=== PASSAGE TO READ ===
In the murder investigation of 10-year-old Jessica Ridgeway, DNA evidence is expected to play a key role in the trial. DNA of the suspect, 17-year-old Austin Sigg, was found on Ridgeway’s backpack, and Ridgeway’s DNA was found in Sigg’s home.

The prosecution in the Ridgeway case is expected to use the DNA recovered from the backpack and Sigg’s home to link him to the murder. The defense is expected to argue that the evidence recovered is unreliable. A mainstream news story, “DNA Will Play Pivotal Role in Ridgeway Case” discusses how DNA evidence can be unreliable by using the example that an innocent sneeze on the backpack could lead someone to be a murder suspect. That is an extreme example, but maybe it raises a valid point.

David H. Kaye, in The Science of DNA Identification: From the Laboratory to the Courtroom (and Beyond), raised concern over the obtainment and future use of DNA in the criminal justice system. Kaye discussed that while DNA can lead to a guilty suspect being put in jail, we should be cautious about how detectives obtain DNA from suspects and what they do with the DNA afterwards. Kaye raises questions such as: how did the police obtain a DNA sample from the suspect, was DNA obtained from other suspects during the investigation (ones who were ultimately decided to be innocent), and will the DNA sample from those other suspects be put into a criminal database to potentially be used in future investigations? These are questions that we should keep in mind as our criminal justice systems evolves.

=== THE DATA ===
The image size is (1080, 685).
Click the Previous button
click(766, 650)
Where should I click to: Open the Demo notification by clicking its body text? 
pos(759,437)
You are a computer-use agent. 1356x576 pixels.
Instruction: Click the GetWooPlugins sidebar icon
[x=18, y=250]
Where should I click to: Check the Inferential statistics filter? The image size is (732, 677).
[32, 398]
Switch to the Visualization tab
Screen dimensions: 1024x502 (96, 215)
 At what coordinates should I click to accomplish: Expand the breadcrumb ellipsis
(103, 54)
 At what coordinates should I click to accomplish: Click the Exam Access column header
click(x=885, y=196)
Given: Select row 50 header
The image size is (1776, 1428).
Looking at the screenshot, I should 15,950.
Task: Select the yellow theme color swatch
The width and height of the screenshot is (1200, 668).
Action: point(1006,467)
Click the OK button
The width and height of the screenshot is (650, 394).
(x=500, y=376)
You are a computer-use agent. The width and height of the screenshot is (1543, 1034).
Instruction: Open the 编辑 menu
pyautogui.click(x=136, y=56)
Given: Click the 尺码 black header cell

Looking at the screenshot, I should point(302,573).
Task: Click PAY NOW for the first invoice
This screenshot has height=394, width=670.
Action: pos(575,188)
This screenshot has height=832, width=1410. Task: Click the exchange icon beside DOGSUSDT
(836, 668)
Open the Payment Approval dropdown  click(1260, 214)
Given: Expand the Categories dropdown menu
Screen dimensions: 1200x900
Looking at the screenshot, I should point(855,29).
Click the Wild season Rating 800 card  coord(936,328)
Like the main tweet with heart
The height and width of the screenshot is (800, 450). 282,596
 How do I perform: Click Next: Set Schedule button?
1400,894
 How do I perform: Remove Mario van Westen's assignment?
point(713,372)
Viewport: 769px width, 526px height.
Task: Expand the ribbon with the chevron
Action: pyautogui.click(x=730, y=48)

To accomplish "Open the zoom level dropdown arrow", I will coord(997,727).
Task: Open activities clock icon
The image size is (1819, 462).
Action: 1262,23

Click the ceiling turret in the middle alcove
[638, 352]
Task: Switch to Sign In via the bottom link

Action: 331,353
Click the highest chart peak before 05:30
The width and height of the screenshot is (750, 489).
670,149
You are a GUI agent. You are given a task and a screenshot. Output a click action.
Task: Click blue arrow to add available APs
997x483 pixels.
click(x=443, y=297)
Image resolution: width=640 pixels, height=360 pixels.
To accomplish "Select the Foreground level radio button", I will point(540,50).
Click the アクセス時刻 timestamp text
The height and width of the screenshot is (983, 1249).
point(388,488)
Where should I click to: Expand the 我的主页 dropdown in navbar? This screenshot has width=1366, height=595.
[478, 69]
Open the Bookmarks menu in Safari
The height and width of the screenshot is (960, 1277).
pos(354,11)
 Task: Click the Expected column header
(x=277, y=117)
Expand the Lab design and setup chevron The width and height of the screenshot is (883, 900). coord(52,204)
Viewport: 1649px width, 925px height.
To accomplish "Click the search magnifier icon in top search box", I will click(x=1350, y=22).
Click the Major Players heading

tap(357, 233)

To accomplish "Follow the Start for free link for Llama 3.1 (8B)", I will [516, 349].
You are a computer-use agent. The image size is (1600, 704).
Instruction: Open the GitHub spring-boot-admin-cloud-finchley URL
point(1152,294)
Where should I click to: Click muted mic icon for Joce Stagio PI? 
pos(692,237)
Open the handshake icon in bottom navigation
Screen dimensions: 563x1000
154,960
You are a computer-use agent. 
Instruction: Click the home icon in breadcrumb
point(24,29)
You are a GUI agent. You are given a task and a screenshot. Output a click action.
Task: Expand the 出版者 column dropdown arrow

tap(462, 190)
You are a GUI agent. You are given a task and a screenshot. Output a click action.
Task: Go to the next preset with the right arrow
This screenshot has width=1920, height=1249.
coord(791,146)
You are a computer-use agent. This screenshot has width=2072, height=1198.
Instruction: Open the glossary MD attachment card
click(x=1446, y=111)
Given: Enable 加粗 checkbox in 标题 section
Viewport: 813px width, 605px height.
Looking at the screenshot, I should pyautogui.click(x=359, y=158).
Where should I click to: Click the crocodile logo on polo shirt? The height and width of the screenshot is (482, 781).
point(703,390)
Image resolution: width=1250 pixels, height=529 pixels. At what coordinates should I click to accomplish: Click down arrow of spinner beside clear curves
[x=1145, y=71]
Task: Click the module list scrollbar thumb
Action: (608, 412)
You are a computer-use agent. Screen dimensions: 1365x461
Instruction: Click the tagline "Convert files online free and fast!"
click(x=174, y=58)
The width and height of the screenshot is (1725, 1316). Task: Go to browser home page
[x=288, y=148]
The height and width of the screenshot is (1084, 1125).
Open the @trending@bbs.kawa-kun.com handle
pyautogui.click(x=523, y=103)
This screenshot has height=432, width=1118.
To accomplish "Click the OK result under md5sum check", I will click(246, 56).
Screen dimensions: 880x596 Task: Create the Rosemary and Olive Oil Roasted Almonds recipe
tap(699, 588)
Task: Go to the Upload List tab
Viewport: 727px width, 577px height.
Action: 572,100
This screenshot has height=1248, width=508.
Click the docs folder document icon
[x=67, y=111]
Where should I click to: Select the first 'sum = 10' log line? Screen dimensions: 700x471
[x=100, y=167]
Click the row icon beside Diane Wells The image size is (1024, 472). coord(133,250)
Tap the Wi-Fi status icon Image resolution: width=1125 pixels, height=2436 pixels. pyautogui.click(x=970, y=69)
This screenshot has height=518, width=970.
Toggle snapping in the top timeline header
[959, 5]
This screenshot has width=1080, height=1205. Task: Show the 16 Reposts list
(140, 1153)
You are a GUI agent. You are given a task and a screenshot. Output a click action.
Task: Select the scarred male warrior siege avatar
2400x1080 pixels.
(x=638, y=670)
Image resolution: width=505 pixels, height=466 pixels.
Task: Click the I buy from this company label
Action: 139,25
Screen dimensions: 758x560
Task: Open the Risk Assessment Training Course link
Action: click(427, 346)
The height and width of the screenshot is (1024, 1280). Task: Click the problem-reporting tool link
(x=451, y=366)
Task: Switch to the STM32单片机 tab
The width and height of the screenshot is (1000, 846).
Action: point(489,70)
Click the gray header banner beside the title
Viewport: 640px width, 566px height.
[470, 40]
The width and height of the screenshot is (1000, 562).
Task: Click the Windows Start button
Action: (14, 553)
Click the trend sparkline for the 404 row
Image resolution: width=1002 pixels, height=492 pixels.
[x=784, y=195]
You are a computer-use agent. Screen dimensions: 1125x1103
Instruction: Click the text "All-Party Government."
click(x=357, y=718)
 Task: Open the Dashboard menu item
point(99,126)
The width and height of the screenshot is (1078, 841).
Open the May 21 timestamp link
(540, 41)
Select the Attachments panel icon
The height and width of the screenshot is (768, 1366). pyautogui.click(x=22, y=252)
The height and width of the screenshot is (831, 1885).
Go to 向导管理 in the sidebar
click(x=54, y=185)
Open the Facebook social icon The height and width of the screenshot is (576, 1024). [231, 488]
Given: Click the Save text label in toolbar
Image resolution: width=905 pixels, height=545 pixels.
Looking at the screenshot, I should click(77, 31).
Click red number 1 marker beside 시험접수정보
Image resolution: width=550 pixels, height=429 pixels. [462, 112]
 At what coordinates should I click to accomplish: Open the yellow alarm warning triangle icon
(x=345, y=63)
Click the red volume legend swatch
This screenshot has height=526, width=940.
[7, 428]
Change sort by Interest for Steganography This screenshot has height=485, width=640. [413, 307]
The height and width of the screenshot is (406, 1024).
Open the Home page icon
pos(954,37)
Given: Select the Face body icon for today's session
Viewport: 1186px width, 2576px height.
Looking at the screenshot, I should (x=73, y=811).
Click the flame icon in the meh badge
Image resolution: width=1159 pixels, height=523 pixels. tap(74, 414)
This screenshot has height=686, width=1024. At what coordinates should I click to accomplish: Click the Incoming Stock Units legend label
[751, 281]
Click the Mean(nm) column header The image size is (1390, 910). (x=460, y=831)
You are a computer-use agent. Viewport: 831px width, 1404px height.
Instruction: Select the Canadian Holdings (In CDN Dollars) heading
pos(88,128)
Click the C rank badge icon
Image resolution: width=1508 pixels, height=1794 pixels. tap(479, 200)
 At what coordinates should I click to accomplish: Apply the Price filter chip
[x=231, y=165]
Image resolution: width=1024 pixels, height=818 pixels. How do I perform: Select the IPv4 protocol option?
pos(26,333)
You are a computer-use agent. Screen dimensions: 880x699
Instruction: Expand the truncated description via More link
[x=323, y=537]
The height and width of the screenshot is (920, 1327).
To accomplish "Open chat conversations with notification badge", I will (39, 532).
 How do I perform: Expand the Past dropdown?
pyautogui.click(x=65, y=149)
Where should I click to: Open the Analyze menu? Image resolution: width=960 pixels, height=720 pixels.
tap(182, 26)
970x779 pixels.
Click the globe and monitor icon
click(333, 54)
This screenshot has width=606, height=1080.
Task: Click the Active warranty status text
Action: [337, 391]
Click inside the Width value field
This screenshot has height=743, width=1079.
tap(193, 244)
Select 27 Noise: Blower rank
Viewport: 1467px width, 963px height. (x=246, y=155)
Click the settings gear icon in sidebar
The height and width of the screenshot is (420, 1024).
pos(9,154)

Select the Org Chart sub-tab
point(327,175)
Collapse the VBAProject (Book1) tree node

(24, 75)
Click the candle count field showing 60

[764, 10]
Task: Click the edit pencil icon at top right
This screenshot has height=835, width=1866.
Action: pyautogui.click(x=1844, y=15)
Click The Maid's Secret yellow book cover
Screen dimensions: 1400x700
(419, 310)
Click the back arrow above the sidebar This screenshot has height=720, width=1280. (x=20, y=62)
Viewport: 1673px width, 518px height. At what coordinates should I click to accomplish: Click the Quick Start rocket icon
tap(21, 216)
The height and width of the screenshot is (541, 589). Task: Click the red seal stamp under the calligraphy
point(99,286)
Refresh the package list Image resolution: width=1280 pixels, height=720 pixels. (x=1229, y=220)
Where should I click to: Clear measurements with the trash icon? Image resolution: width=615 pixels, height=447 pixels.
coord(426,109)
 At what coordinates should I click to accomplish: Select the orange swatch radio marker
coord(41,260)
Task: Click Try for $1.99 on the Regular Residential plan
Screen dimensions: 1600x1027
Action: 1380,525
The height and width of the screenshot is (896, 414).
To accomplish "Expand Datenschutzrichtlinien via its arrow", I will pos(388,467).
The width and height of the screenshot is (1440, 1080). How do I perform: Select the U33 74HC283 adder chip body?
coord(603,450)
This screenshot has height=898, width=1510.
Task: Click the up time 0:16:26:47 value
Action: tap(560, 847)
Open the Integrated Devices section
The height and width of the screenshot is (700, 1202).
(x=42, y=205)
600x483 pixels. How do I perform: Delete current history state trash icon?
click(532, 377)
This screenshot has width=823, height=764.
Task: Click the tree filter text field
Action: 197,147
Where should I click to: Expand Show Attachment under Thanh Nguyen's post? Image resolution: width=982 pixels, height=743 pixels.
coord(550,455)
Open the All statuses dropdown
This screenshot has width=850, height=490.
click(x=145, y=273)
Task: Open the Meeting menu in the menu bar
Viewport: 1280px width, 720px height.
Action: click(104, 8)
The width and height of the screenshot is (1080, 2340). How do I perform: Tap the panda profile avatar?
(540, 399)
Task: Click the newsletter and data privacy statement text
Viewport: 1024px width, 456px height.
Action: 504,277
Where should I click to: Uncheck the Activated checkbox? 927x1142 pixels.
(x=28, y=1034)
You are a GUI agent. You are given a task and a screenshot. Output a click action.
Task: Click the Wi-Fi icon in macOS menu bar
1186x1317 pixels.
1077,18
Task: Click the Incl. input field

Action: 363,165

=== WHAT THE EXERCISE ASKS ===
Reproduce the passage on DNA evidence in the Ridgeway case above, word for word and in full.

=== ANSWER ===
In the murder investigation of 10-year-old Jessica Ridgeway, DNA evidence is expected to play a key role in the trial. DNA of the suspect, 17-year-old Austin Sigg, was found on Ridgeway’s backpack, and Ridgeway’s DNA was found in Sigg’s home.

The prosecution in the Ridgeway case is expected to use the DNA recovered from the backpack and Sigg’s home to link him to the murder. The defense is expected to argue that the evidence recovered is unreliable. A mainstream news story, “DNA Will Play Pivotal Role in Ridgeway Case” discusses how DNA evidence can be unreliable by using the example that an innocent sneeze on the backpack could lead someone to be a murder suspect. That is an extreme example, but maybe it raises a valid point.

David H. Kaye, in The Science of DNA Identification: From the Laboratory to the Courtroom (and Beyond), raised concern over the obtainment and future use of DNA in the criminal justice system. Kaye discussed that while DNA can lead to a guilty suspect being put in jail, we should be cautious about how detectives obtain DNA from suspects and what they do with the DNA afterwards. Kaye raises questions such as: how did the police obtain a DNA sample from the suspect, was DNA obtained from other suspects during the investigation (ones who were ultimately decided to be innocent), and will the DNA sample from those other suspects be put into a criminal database to potentially be used in future investigations? These are questions that we should keep in mind as our criminal justice systems evolves.